Trust Yourself

January 26, 2017


Since my last update, the Constantina engine that powers Codaworry has grown by 600 lines, though closer to 1000 lines of code have seen serious refactoring. Until recently, very little appeared to change, but under the hood I was fixing the card distribution and randomness functions, refactoring complex objects into simpler smaller ones, tidying the backing file stores, fully rewriting how input is validated, and squashing a subtle off-by-one error that quietly hid every 10th news post. You may notice the most recent change though, where each page refresh randomly chooses from three different site themes. This visible feature wouldn’t have been possible without all the invisible ones supporting it.

I’m within a month of releasing Constantina publicly, as a blog-engine with emphasis on responsive layout and randomly distributed static content. But my motivations for Constantina finally becoming release-quality had little to do with altruism, and more to do with trust.

The Slow Mail Movement

Coming online and of-age in the mid 1990s, the Internet was three wonderful things at the same time. Firstly, it was rounds of deathmatch Quake or Worms against total strangers. Secondly, it was a wealth of information that felt as well-researched as books from the library, but much quicker to use. Finally, it was a way to socialize and share with people at the speed of writing, possibly the only type of socializing I’m categorically comfortable with. I love the idea of discovering truth slowly and conversationally, with ample time to consider details and sand-down the rough logic of instantaneous thought.

The Internet now connects us right down to our handsets, and the medium of text-image-video communications have been thoroughly explored, such that futurism compels you to imagine a world of deviceless telepathy and telepresence. An Internet user from 1997 would be enthralled with today’s Internet, though the Facebook-style socializing would definitely be confusing at first. Over time, as the reality of having an online social life and reputation sets in, perhaps they’d marvel at how completely the utopian fantasies of Internet pioneers have evaporated. The closer society moved to the Internet, the more the Internet reflected everyone’s base desires, needs, struggles, and weaknesses — consequentially, the Internet is a place where trust is earned, never assumed.

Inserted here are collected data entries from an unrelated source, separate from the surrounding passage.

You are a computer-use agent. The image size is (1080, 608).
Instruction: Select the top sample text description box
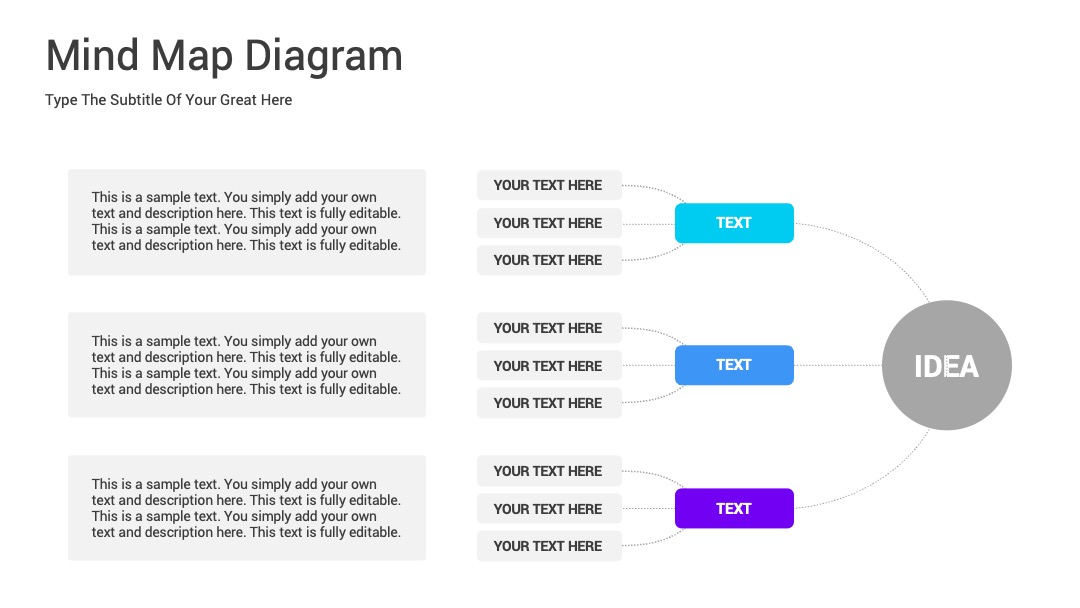click(x=247, y=222)
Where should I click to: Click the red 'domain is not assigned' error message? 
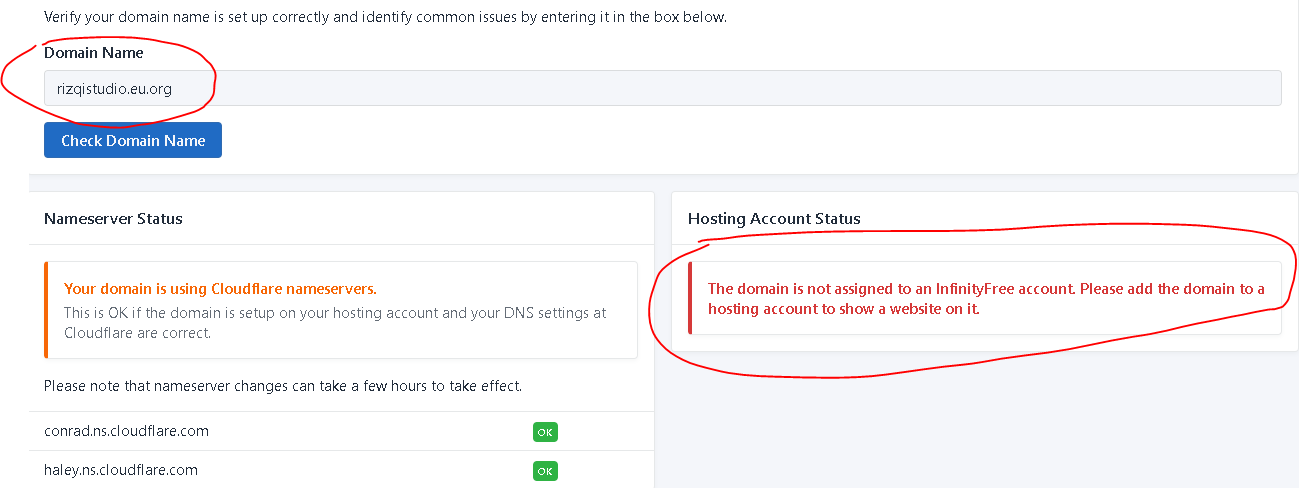(x=985, y=299)
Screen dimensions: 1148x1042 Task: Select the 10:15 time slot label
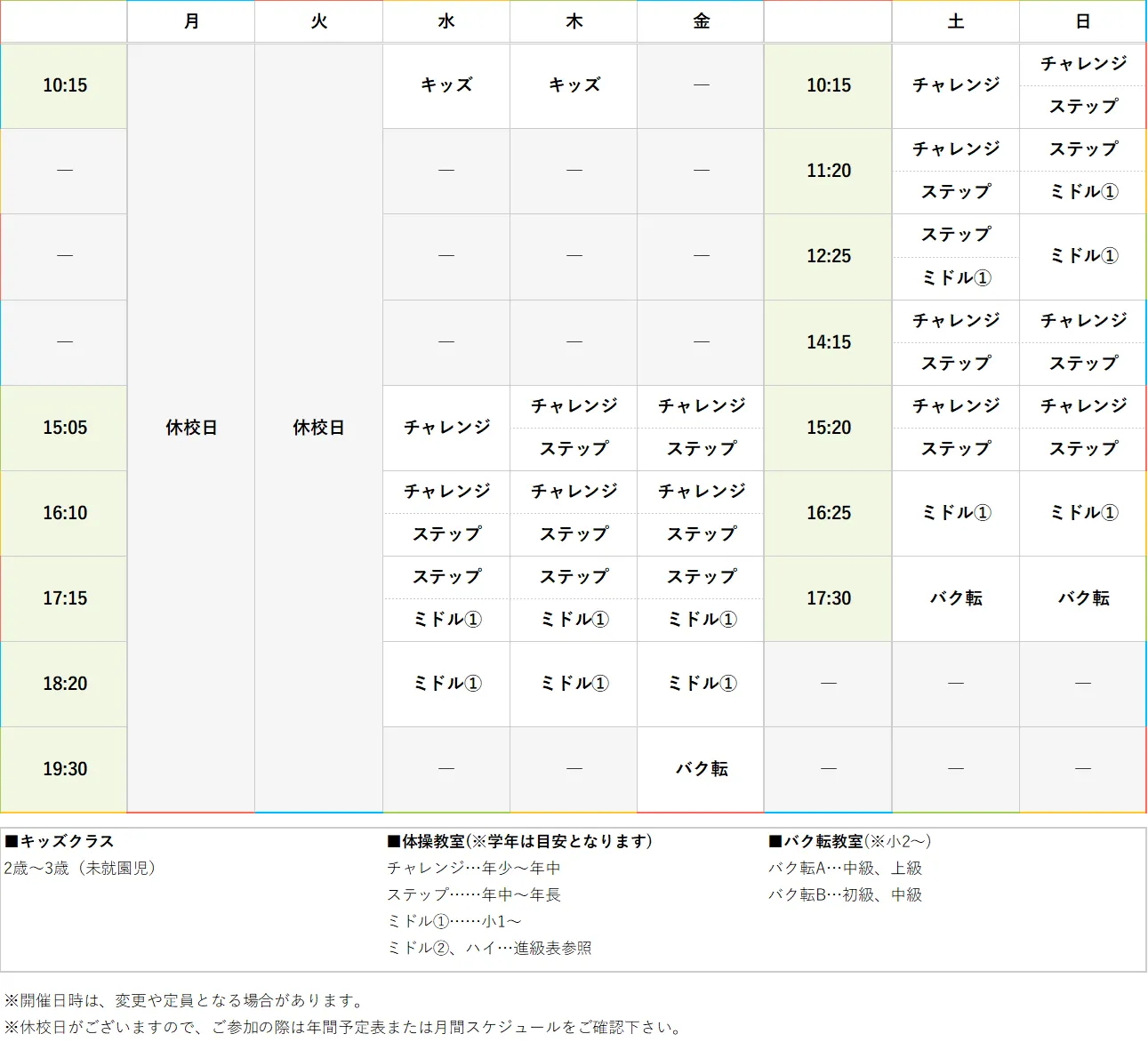tap(63, 85)
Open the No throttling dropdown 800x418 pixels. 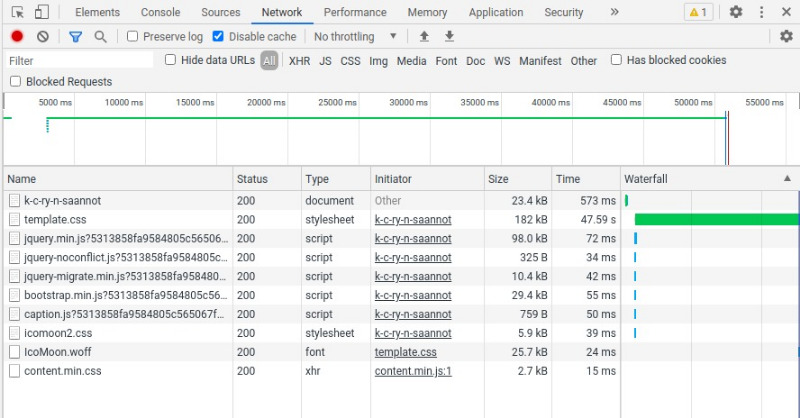[355, 36]
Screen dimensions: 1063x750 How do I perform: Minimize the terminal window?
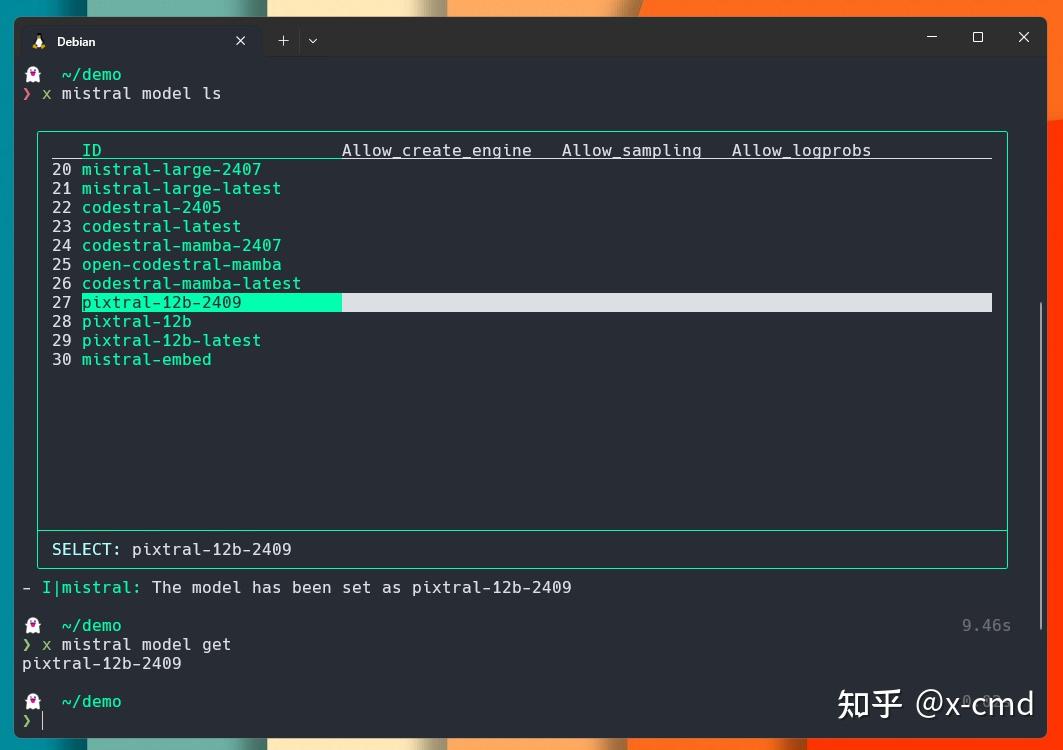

The early days of ISPs, trust and PKI, networks and services, have a sepia-tinged innocence to them now. Network surveillance would bother our transplant-from-time no less than us, and the variety of techniques for compromising software is clever beyond the wildest fantasies of 20th-centry science fiction. Network security problems were a distant shadow at the edges of my wasted hours on Perl WWWBoards — today they are unavoidable facets of our networks and our software engineering. Having social media accounts, making calls or using maps on a cellphone, or relying on a free email provider, equate to consenting being watchable and trackable indefinitely. Social pressure and convenience put nearly everyone in the same bucket of mutually-assured disclosure.

Don’t get hurt, bird!
You’re the bird, and the hand provides your social network.
(Not pictured: long-term trust, security)

In computer security, it’s impossible to account for all threats or compromises in a system. Your goal as a system designer is to make it as expensive for your adversary as possible. In the corporate world, this amounts to hiring a computer security team and keeping a watchful eye. If you run an Internet service, it means you do regular pentests and code reviews, and design protections in line with the value of your data. As someone with a seed of 1997’s Internet still inside, I find myself thinking about the categorical version of this security problem: on a global untrusted network, how do you make it expensive to steal the private data of the network’s users?

While Facebook and friends have some incentive to protect the data exhaust you share with them, it’s a standard principal-agent problem — there will never be a mechanism to compel Facebook to value your data the same way you do. I believe the only way to categorically protect data on the Internet is for people to own and manage it themselves. This is the direction I’m taking Constantina, beyond a blog platform and into the realm of managing a small community of peers that write, share, plan, and grow with each other, in relative privacy.